◆ WHAT IS EXPECTED
As soon as the line containing "Screen dimensions: 1024x576" appears in the material below, start returning lines exactly, and end with the line containing "Task: Open the Notifications tab".

◆ DATA FOR THE TASK
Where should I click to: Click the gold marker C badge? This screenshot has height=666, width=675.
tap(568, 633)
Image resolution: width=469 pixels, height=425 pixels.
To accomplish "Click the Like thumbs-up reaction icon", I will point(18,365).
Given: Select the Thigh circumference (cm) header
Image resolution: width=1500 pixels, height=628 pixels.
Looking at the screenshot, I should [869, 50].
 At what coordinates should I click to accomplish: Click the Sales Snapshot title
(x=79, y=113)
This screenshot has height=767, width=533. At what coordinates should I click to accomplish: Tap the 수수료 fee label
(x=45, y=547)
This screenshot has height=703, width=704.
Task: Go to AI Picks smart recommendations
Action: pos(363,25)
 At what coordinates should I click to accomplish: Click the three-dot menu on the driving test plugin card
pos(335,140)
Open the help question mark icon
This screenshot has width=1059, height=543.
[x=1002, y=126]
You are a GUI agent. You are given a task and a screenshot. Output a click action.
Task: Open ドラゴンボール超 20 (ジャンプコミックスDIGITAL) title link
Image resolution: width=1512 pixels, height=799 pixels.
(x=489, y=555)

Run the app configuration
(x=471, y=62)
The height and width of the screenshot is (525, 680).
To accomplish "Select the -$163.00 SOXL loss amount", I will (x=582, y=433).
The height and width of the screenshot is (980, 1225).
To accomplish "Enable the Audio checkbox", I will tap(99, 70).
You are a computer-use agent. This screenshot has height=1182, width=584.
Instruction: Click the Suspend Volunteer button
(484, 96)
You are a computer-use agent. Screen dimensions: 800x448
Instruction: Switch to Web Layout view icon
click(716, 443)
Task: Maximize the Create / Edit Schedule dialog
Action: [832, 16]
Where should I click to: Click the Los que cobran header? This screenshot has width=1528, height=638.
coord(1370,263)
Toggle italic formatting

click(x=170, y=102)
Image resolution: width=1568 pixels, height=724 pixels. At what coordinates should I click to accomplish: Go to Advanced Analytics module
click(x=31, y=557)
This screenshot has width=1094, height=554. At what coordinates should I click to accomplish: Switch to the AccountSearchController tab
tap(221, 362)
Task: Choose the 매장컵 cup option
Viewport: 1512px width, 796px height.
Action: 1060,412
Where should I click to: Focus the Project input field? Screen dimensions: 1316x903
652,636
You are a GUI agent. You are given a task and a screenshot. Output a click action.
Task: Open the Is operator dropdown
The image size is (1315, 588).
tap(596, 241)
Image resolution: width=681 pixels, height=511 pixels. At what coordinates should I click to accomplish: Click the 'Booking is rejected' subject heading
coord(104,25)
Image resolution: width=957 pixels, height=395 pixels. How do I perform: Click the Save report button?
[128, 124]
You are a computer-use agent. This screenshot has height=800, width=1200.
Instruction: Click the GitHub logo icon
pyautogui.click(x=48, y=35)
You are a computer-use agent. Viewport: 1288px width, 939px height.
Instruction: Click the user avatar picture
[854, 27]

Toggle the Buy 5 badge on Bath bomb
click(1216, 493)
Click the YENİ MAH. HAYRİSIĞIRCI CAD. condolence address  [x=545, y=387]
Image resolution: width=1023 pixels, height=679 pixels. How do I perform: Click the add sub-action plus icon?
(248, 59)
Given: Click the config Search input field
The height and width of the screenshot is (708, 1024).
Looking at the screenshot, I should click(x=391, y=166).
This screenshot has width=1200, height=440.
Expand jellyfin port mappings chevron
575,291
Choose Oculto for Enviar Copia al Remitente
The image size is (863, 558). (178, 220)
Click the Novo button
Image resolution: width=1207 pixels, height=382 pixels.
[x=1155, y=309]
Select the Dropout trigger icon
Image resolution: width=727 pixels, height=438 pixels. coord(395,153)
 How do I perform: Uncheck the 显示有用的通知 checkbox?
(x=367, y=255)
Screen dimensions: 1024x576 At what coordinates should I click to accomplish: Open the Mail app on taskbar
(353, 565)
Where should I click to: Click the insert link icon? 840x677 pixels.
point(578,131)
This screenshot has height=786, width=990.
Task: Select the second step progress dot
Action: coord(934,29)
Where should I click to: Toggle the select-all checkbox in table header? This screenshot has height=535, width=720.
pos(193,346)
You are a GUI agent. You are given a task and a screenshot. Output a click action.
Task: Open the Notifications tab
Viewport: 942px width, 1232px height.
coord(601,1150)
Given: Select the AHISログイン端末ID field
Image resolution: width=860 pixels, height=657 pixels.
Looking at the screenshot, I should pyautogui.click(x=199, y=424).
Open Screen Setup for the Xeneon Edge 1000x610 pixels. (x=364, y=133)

◆ FINISHED EXERCISE
Screen dimensions: 1024x576 At what coordinates should I click to accomplish: Open the Mail app on taskbar
(353, 565)
Where should I click to: Click the insert link icon? 840x677 pixels.
point(578,131)
This screenshot has height=786, width=990.
Task: Select the second step progress dot
Action: coord(934,29)
Where should I click to: Toggle the select-all checkbox in table header? This screenshot has height=535, width=720.
pos(193,346)
You are a GUI agent. You are given a task and a screenshot. Output a click action.
Task: Open the Notifications tab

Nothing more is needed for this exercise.